Wavpack Support

Wavpack has better compression and lower overhead than flac, is it possible we’ll see support for wavpack import/export? Thanks!

That’s fairly recent, although in my experience Wavpack typically encodes faster, decodes slower than flac. It’s probably a comparison of 44.1khz 16-bit files. When moving to 24-bit and up to 96khz/192khz (the samples I tend to use are 96khz 24-bit) Wavpack’s compression is revealed as far superior. I’d suggest trying to encode a test wav file, and compare. Tested this with Wavpack 4.50 and Flac 1.2.1b, using a 24-bit 96khz drum loop I recorded:

Wav: 18.6MB (19 584 736 bytes)
Flac: 8.60MB (9 018 163 bytes)
Wavpack: 4.28MB (4 497 956 bytes)

Using default settings for both, encoding at 96khz 24-bit.

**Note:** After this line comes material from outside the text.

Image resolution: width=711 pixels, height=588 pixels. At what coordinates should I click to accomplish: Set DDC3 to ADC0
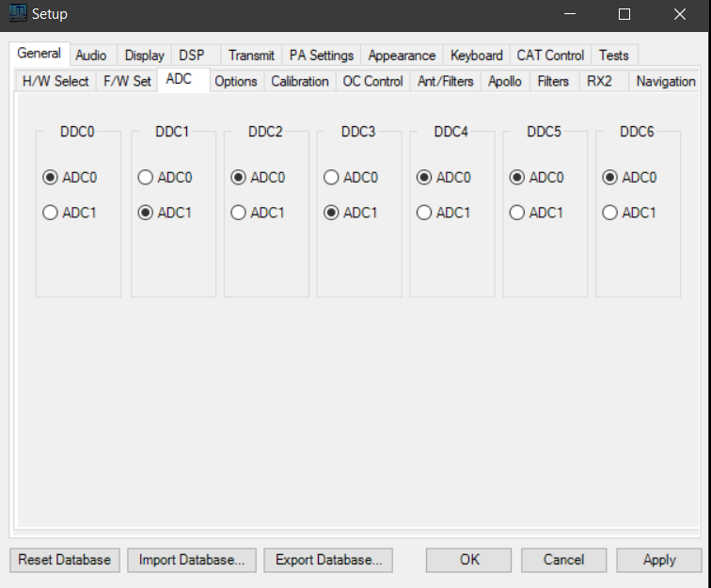331,177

Interestingly, while Renoise loads in the 24-bit 96khz wav file fine, it takes an amazing amount of time to load the flac sample.

Hello,
Just bought renoise and it would be great if it could support WavPack :)
Are there any news on this?

lax

If it’s encoding/decoding is faster than .flac, I’ll give a +1

Flac encodes better.
There is a common compression-ratio figure where WavPak and Flac compress equally well but WavPack is for sure faster.

Actually wavpack encodes faster with slightly better compression (with 16bit files).
As zeekay already said, when you are using higher bitdepth there is a major difference (for details: http://www.hydrogenaudio.org/forums/index…64933&st=0)) and this is my main interest.

Besides compression and speed efficency don’t forget about general tool and format support.

I don’t know how far spread or exotic wavepack is.
But almost every DAW I know supports FLAC.

A bit more efficiency wouldn’t justify lack of format support.

It’s the same as with ZIP files -> there are hundreds of better formats, but ZIP is
the best compromise.

In my experience so far, WavPack has shown superior compression ratios to FLAC, hands down. My unscientific observation is that it also encodes faster. But there is a different reason why I wish Renoise would support WavPack.

All samples recorded in Renoise’s sample editor default to 32-bit, which FLAC inherently cannot compress. WavPack can compress 32-bit float/int audio files, although I admit I have no idea what the compression ratio would look like. Either way, it’s a hassle to have to convert my new samples to 24-bit before saving them as .flac files to get any space-saving benefit, especially when I’m doing buckets of new samples at a time.

But just to be clear, while the official FLAC decoder reports an error and quits when processing a 32-bit FLAC file (say, made in Renoise), some other decoders will read it just fine.

Most free audio software that I use supports it, but outside of that I can’t say. And Reaper supports it, which is all I care about. :>

The Flac encoder in Renoise does support compressing 32 bit (for those thinking that Renoise embedded the official FLAC format), the adjustments have been specially added for the purpose and also the changes to this support has been submitted to the FLAC development team.
Whether they want to embrace the support is up to them.
So you don’t need to be afraid that samples in Renoise songfiles are converted to 16 in order to have them compressed as FLAC because they will not be converted.
Though, it might be that some third party FLAC decoders outside Renoise are unable to decompress 32-bit compressed FLAC files.

Wow! That’s a noble effort – thanks for clarifying that, vV.

But it’s the official flac.exe that won’t decode floating-point samples (32-bit ints should be ok). That’s the sad part… but of course, I’m ignorant to the mechanics of audio compression, and surely there’s important information that I don’t have or understand.

The problem is that the bit type of the sample in the FLAC header is only a 7-bit type which allows room for only a 15 different type definitions of bit-rates.
IMHO they made that a bit too restricting causing there be no room for other bit-types.
There is a “reserved” flag mode in that bit-key, but i have no idea what they use it for.
Let’s just say that one should never choose restricting bit-ranges for possibilities, you will strand in the future.